= Learning pathway =

Learning pathway is the chosen route taken by a learner through a range of (commonly) e-learning activities, which allows them to build knowledge progressively. With learning pathways, the control of choice moves away from the tutor to the learner. "The sequence of intermediate steps from preconceptions to target model form what Scott (1991) and Niedderer and Goldberg (1995) have called a learning pathway. For any particular topic, such a pathway would provide both a theory of instruction and a guideline for teachers and curriculum developers".

Interactive courseware aids learners to access information and tools by which they can construct personalized transitions between the information to be accessed and their own cognitive structures. The process of navigation enables learners to experience the content of interactive courseware. Learning pathways also reveal the learning trails while learners traverse any interactive environment. Since learners have unique knowledge structures based upon their experiences and abilities, the ways that they choose to access, interact, and interrelate messages in interactive courseware also vary. Studies on pathways help us to explore and explain human behaviors during learning processes.
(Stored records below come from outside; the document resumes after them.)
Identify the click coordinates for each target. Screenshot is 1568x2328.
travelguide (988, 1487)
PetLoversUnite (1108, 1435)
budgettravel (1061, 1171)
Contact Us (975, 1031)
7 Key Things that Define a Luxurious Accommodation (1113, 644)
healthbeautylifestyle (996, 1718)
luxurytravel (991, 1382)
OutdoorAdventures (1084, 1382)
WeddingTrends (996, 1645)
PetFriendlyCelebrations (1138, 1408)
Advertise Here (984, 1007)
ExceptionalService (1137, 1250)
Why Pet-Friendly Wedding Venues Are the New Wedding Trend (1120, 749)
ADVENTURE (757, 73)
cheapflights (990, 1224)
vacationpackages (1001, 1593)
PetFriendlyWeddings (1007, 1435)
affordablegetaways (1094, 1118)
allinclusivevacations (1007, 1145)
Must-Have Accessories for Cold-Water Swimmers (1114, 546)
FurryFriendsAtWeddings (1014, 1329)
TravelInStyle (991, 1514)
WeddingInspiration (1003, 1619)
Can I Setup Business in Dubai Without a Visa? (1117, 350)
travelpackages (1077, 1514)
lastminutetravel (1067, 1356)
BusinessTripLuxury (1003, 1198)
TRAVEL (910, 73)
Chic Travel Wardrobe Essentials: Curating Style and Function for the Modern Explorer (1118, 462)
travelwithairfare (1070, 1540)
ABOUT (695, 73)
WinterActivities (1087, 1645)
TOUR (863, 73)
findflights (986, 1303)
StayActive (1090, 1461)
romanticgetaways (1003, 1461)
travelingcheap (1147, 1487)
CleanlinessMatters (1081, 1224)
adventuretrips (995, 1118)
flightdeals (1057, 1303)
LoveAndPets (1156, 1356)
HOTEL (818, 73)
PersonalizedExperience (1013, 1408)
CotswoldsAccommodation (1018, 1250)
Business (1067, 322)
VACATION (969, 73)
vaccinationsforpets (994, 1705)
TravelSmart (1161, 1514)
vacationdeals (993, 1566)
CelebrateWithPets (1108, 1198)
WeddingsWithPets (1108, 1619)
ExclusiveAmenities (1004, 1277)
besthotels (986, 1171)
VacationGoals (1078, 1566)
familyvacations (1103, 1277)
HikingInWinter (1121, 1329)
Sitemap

Another well-known definition of a learning path comes from the Learning Paths methodology for employee training developed by Jim Williams and Steve Rosenbaum. It uses a performance improvement approach and defines a learning path as the ideal sequence of learning activities that helps employees reach job proficiency in the shortest possible time. In this methodology, a learning path is created for the entire job role. By viewing learning as a complete process rather than a one-time event, it helps eliminate time, waste, and variability in training—leading to better results and lower costs. Learning paths have been shown to reduce time to proficiency by 30 to 50%.